◆ TASK TO CARRY OUT ◆
Word for word, restate the records that come after this.

◆ PROVIDED ENTRIES ◆
***

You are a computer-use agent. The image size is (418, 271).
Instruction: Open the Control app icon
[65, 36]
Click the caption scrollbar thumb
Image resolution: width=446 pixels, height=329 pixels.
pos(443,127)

***

◆ PROBLEM SOLUTION ◆
You are a computer-use agent. The image size is (418, 271).
Instruction: Open the Control app icon
[65, 36]
Click the caption scrollbar thumb
Image resolution: width=446 pixels, height=329 pixels.
pos(443,127)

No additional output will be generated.